Things have certainly changed. Here are a few of my observations:
- ITIL is no longer just for the Fortune 1000 organization. The need for service management programs and practices has transcended every vertical market including government, non-profit, global and local organizations. This is a very positive indicator about scalability and the fact that you do not need a million dollar budget to manage your services.
- Service Management is shifting the focus from apps to services. The definition of “service” is still not as business-centric as it should be but we are closer than ever before. Service Catalogs are more common and are being used to request and understand services by both the business and IT.
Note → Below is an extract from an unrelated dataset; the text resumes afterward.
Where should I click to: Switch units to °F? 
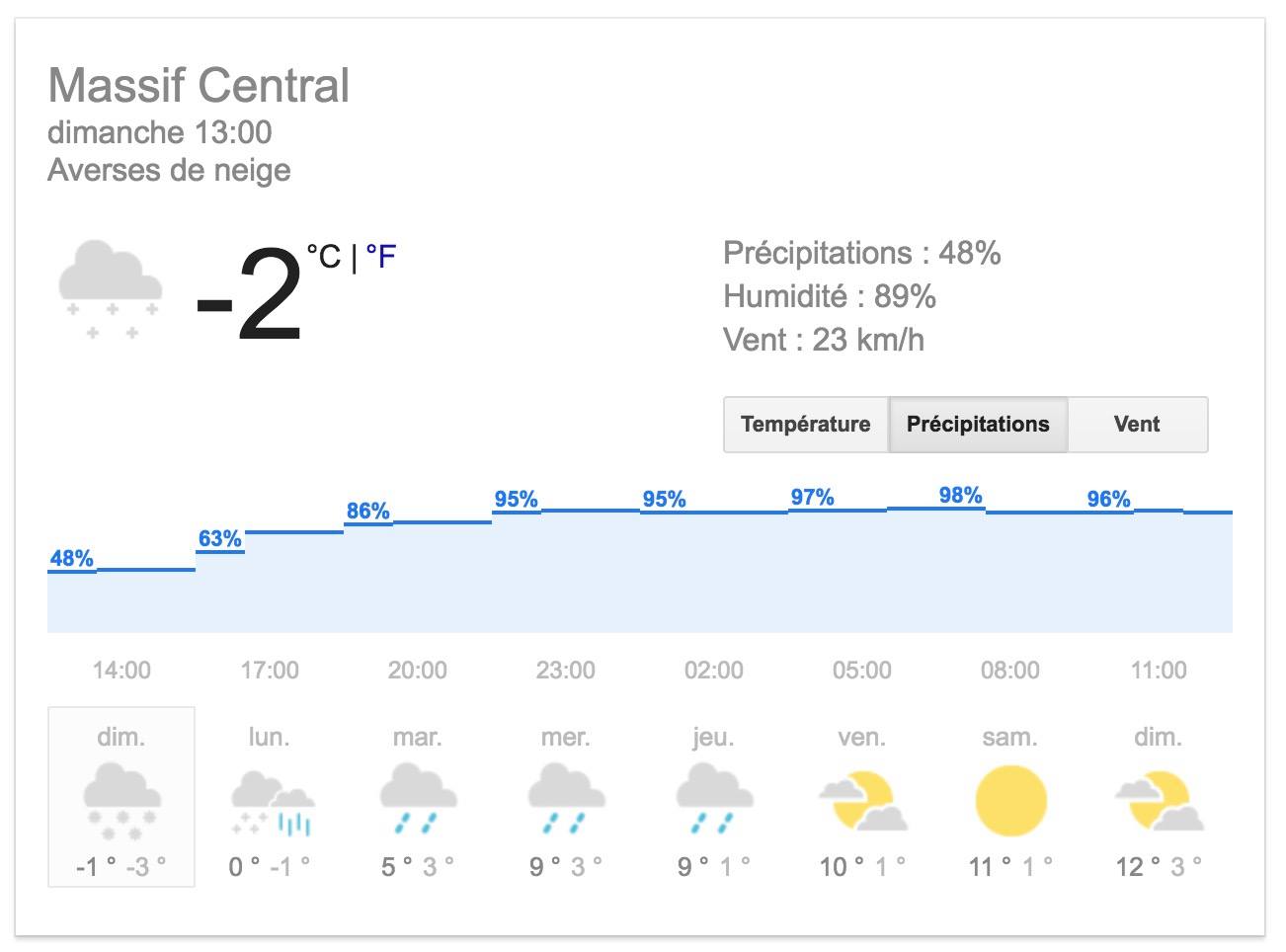point(381,257)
- Service Management programs are maturing and moving beyond Incident and Change Management. Today’s roadmaps include processes such as Problem Management, Demand/Capacity Management and Service Portfolio/Service Catalog/Service Level Management.
- More organizations are interested in implementing Service Management Offices (SMOs).
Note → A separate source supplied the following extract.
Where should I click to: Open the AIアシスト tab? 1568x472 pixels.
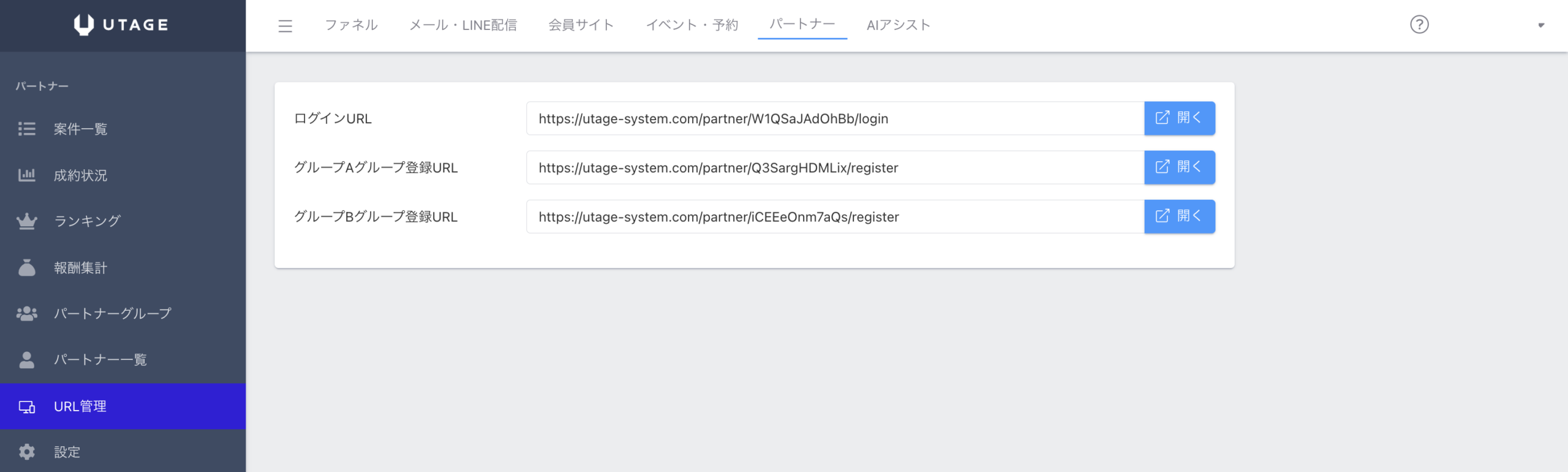[898, 25]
- While ITIL is a great service management framework, it is not perfect and cannot stand alone. More and more organizations are integrating their service management practices with frameworks such as Agile, Lean, DevOps, Project Management and Cobit.
- Interest in organizational change concepts is increasing. Change the way people think and you are more likely to change the way they behave.
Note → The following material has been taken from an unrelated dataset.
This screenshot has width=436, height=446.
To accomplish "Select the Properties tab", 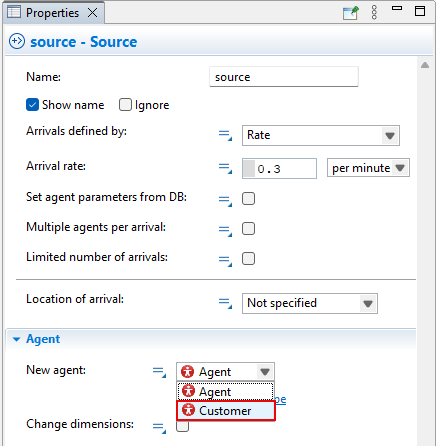I will click(54, 13).
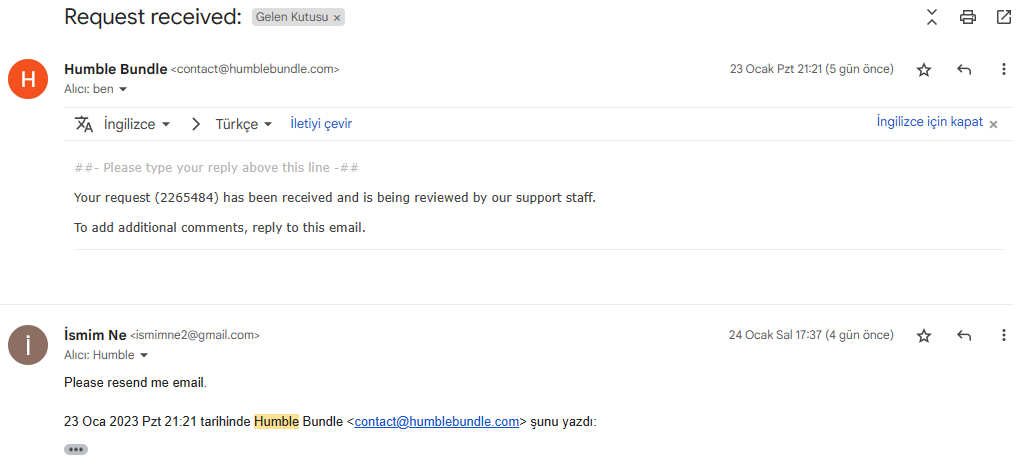
Task: Open more options for the Humble Bundle message
Action: click(1003, 70)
- Mobile computing, the cloud, BYOD and other influences are forcing IT to move faster and be more efficient. Traditional service management will need to upgrade to Agile Service Management and leverage methodologies such as Scrum to improve velocity and workflow.
- DevOps is revolutionizing the relationship and flow between IT development and operational teams. Organizations will have to assess and improve culture, automation, measurements and sharing (CAMs) in order to compete.
- The future is now.
Technical innovations over the past ten years have been
remarkable – from desktops to laptops to smartphones, tablets and beyond. The
next ten years will be an even wilder ride.
We are getting ready - are you?
You rock, Jayne Groll ;-)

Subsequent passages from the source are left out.